1er avril > Roman Etats-Unis

Il y a eu Rimbaud, il y a eu les Clash. A chaque génération d’adolescents sa façon d’exprimer son mal-être et de se rebeller contre le monde. Aujourd’hui il y a l’"Emo", diminutif d’emocore, genre de punk hardcore - riffs violents et vêtements noirs, esthétique nihiliste déclinant à l’envi les thèmes du suicide et de l’automutilation. Serge, 14 ans, est de ceux-là ; Claude, son frère aîné, au style Emo identique, a été repêché, le corps boursouflé et méconnaissable dans la rivière du domaine. On dit les lieux hantés, le château a d’ailleurs été mis en vente. Cette histoire lue dans Le Monde intrigue le héros du nouveau roman de Dennis Cooper, Le fol marbre, qui décide de se porter acquéreur de la propriété. Les "traits enfantins" de l’acheteur sont palliés par une bourse importante qui rassure Jean-Paul et Claire, les châtelains désireux de faire le deuil de leur premier-né. Le narrateur pressent que le jeune frère du mort est gay et éprouve une certaine attirance pour cet adolescent qui lui rappelle des amours juvéniles frustrées. Serge n’est pas indifférent à l’étranger bientôt maître de céans et lui demande s’il peut laisser sa batterie au château et en tâter encore un peu après qu’il aura déménagé avec ses parents dans l’appartement où il ne lui sera plus permis de jouer d’un instrument aussi sonore. Quelle aubaine ! Le narrateur n’est pas seulement attiré par ce "garçon à l’allure brouillonne", mais à sa pulsion de sexe se mêle aussi une irrépressible envie de le tuer. Une victime est à portée de main, c’est toujours plus pratique pour un assassin. Pour couvrir son futur crime, il offre à Serge un emploi fictif au château. Ce dont il a fait part au père de l’intéressé. Jean-Paul accepte sans plus d’ambages.

══════════════════════════════

* _Consigne A_:
Traduisez en anglais la phrase suivante du texte sur le roman Le fol marbre : « On dit les lieux hantés, le château a d’ailleurs été mis en vente. »
* _Consigne B_:
D’après le texte sur le roman Le fol marbre, que Serge demande-t-il au narrateur de pouvoir laisser au château ?
* _Consigne C_:
Poursuivez le texte sur le roman Le fol marbre après sa dernière phrase.

══════════════════════════════

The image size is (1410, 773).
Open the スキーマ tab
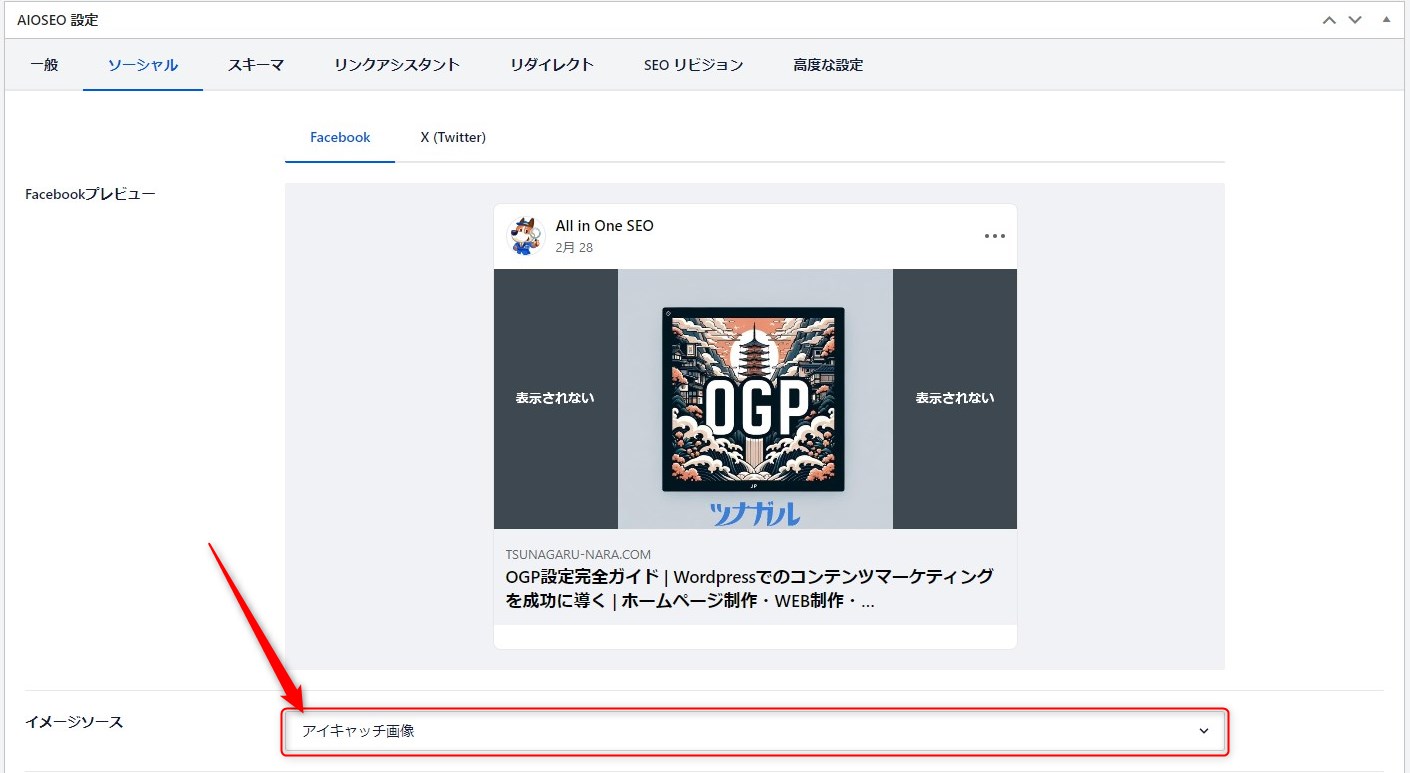tap(256, 65)
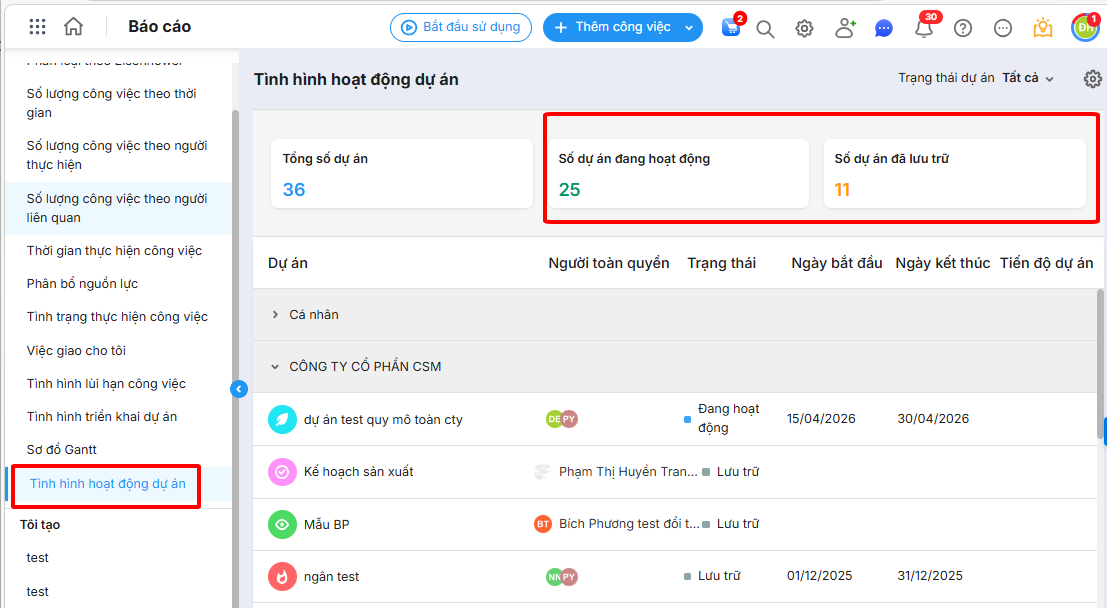This screenshot has width=1107, height=608.
Task: Expand the Cá nhân group
Action: 275,315
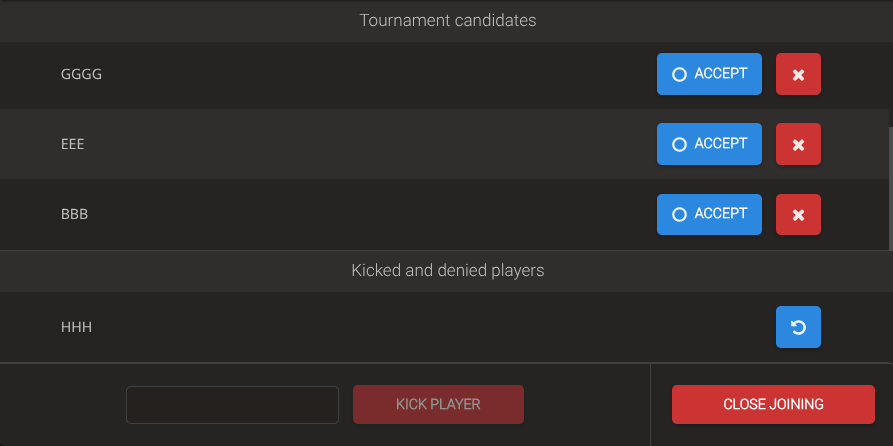Image resolution: width=893 pixels, height=446 pixels.
Task: Select the GGGG candidate name
Action: click(81, 74)
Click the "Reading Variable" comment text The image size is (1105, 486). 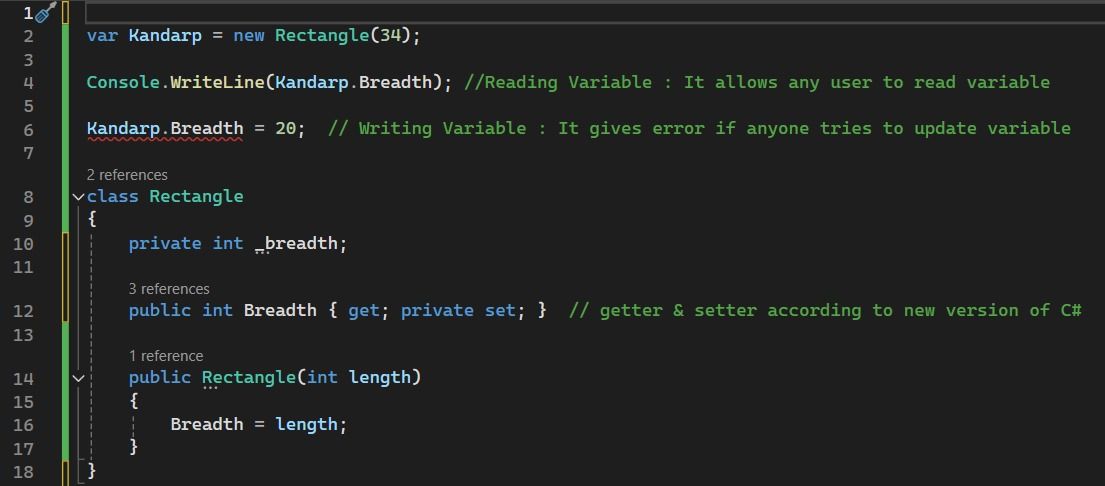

══════════════════════════════

* _Réponse A_:
The place is said to be haunted; the château has in fact been put up for sale.

* _Réponse B_:
Sa batterie.

* _Réponse C_:
Icône de la littérature queer - le queer c’est l’anarchisme sexuel se revendiquant de la déviance et de la bizarrerie à rebours de l’attitude gay policée et "normée" -, Dennis Cooper revient en force (la voix du tueur nous fait tourner les pages et les portes de placards pleins de macchabées) et en farce… macabre, cela va sans dire. Outre les méandres du récit aussi arborescents que les couloirs secrets du château, on goûte le ton unique du narrateur : "Ma richesse est aussi bien psychologique que financière et, afin de vous épargner un verbiage écrasant, je vous demande d’être les témoins de cette décision qui peut vous sembler cruelle entre guillemets et de me croire quand je dis que la salope devait simplement mourir."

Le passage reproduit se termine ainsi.